Stated task => Repeat every one of the records below word for word.

Data provided =>
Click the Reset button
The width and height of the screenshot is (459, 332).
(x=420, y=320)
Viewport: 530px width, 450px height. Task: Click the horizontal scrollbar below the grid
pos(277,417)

Solution for this problem =>
Click the Reset button
The width and height of the screenshot is (459, 332).
(x=420, y=320)
Viewport: 530px width, 450px height. Task: Click the horizontal scrollbar below the grid
pos(277,417)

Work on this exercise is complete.